Objective ▸ List every Star Trek character named in the discussion below.

Text segment ▸
<<<<
I think you're dead on. Clearly Saavik was a command school-cadet, not a fresh out of the Academy cadet and I'd say so is Kirk in the new film. I think Kirk is instructing at the Academy while taking his own command school classes and I think it's that combined with Kirk's disgrace at reprogramming the Kobayashi Maru and his eventual 'commendation for original thinking' that is the plot point they're trying to keep from us.

:rommie:
 
It's just a cadet uniform. Wearing the uniform doesn't mean that he's a cadet. If you saw a shot of Picard wearing a sailor's uniform on the Enterprise bridge as promotion for "Generations," would you think he was actually a sailor? The uniform is part of the plot.
>>>>
Material ▸
<<<<
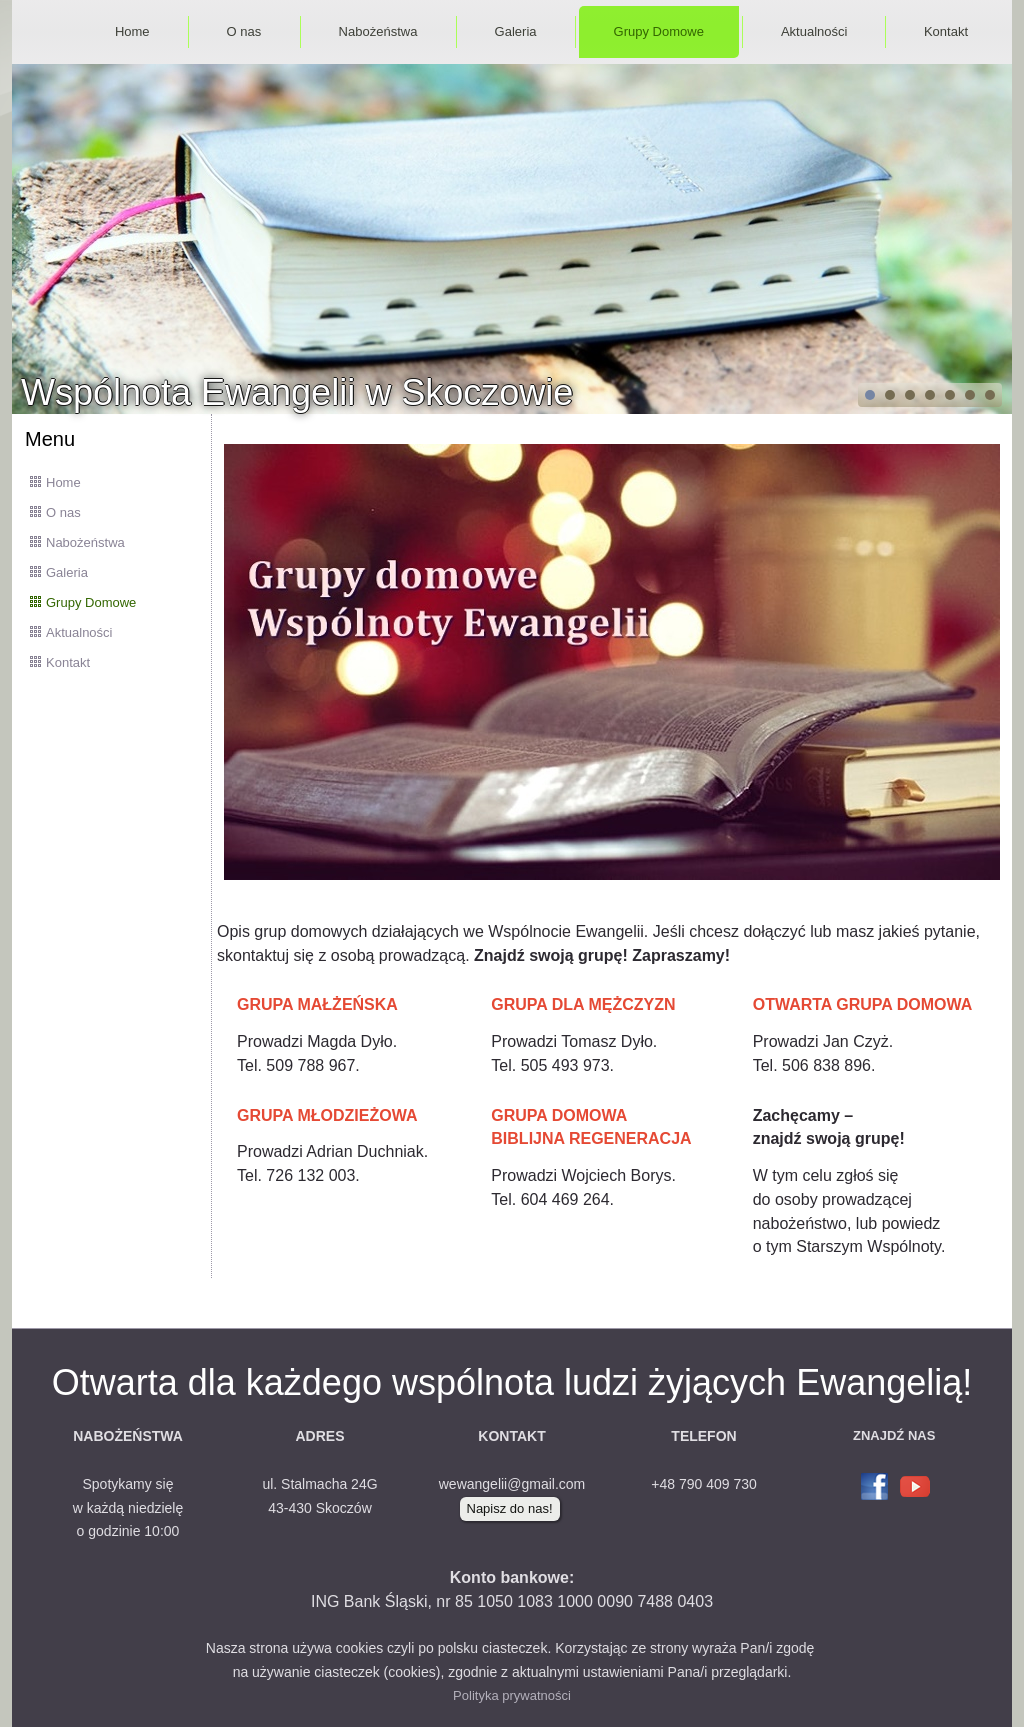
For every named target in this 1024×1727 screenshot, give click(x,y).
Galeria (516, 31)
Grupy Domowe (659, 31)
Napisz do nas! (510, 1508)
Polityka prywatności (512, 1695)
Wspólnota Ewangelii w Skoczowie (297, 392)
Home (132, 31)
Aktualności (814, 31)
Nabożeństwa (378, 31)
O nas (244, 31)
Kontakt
>>>>
Solution ▸ Saavik, Kirk, Picard